■ Supplied data ■
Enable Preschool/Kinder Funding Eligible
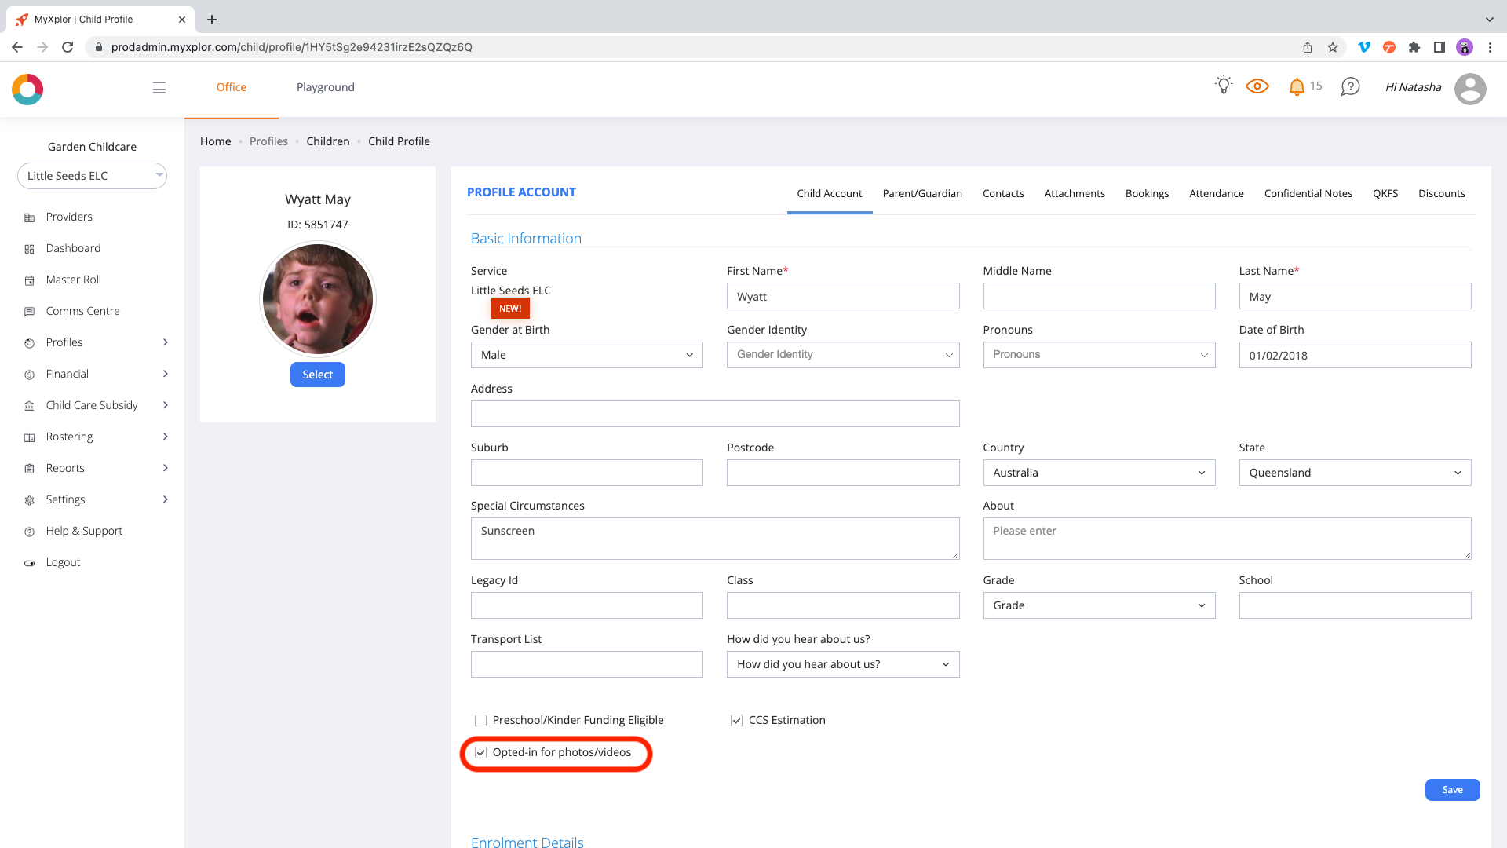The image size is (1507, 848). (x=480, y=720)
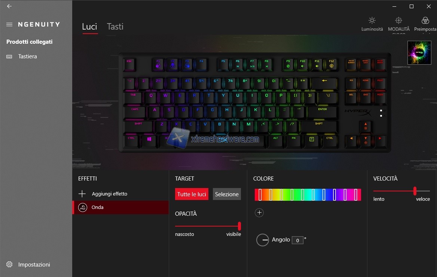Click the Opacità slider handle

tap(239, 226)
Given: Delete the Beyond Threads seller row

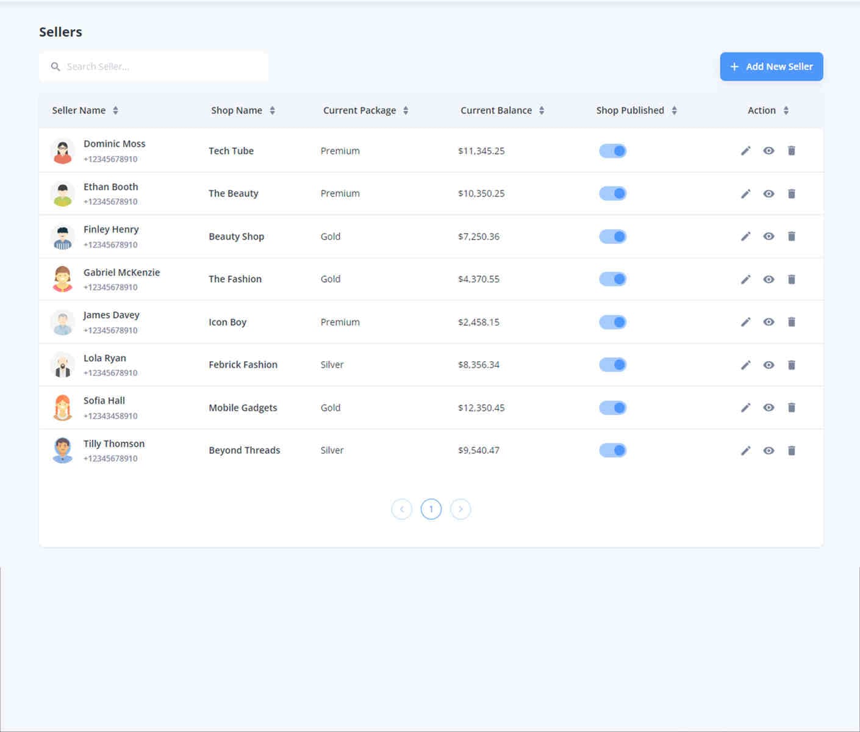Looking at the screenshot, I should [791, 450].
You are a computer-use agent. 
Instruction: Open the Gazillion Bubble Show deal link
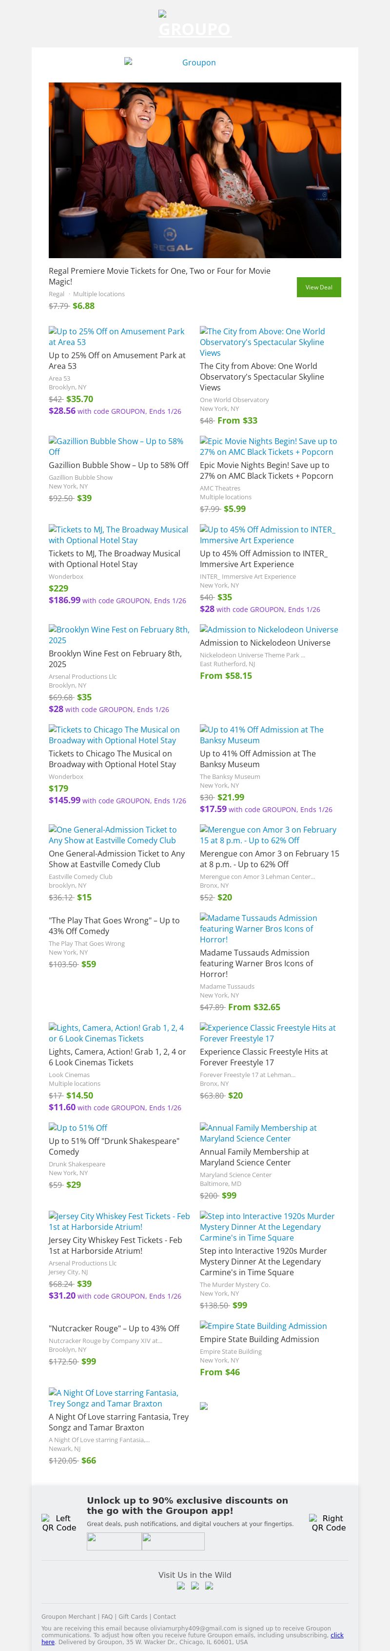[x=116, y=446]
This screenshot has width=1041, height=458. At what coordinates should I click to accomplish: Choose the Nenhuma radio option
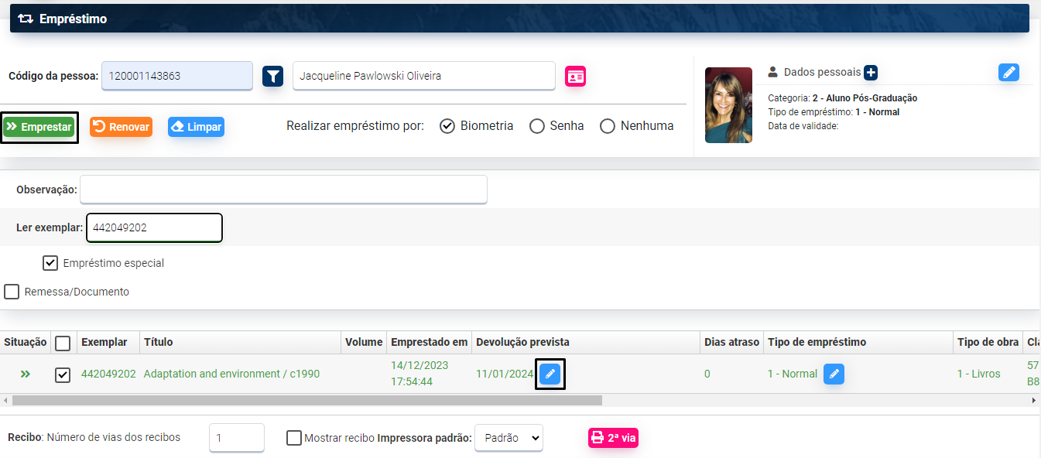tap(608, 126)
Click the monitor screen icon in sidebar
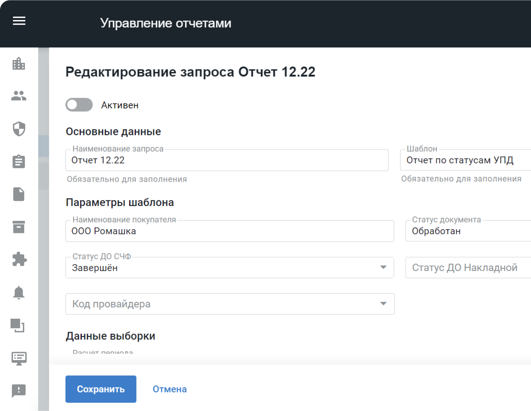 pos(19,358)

■ Directive ■
Give the records above as a Markdown table with two columns, Row and Text, with one numbered row for each line and no blank lines. Leave the pictures out of the answer.

■ Result for this exercise ■
| Row | Text |
|---|---|
| 1 | Enable Preschool/Kinder Funding Eligible |
| 2 | The image size is (1507, 848). (x=480, y=720) |
| 3 | Click the Opacità slider handle |
| 4 | tap(239, 226) |
| 5 | Given: Delete the Beyond Threads seller row |
| 6 | Looking at the screenshot, I should [791, 450]. |
| 7 | You are a computer-use agent.  |
| 8 | Instruction: Open the Gazillion Bubble Show deal link |
| 9 | [x=116, y=446] |
| 10 | This screenshot has width=1041, height=458. At what coordinates should I click to accomplish: Choose the Nenhuma radio option |
| 11 | tap(608, 126) |
| 12 | Click the monitor screen icon in sidebar |
| 13 |  pos(19,358) |